[START Rows]
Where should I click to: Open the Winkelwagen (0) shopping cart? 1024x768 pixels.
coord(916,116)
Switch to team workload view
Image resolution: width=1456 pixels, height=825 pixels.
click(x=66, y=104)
[END Rows]
To be done:
Lay out every line of the material above as a JSON list of strings, with one string per line and blank lines omitted.

Exercise answer:
[
  "Where should I click to: Open the Winkelwagen (0) shopping cart? 1024x768 pixels.",
  "coord(916,116)",
  "Switch to team workload view",
  "Image resolution: width=1456 pixels, height=825 pixels.",
  "click(x=66, y=104)"
]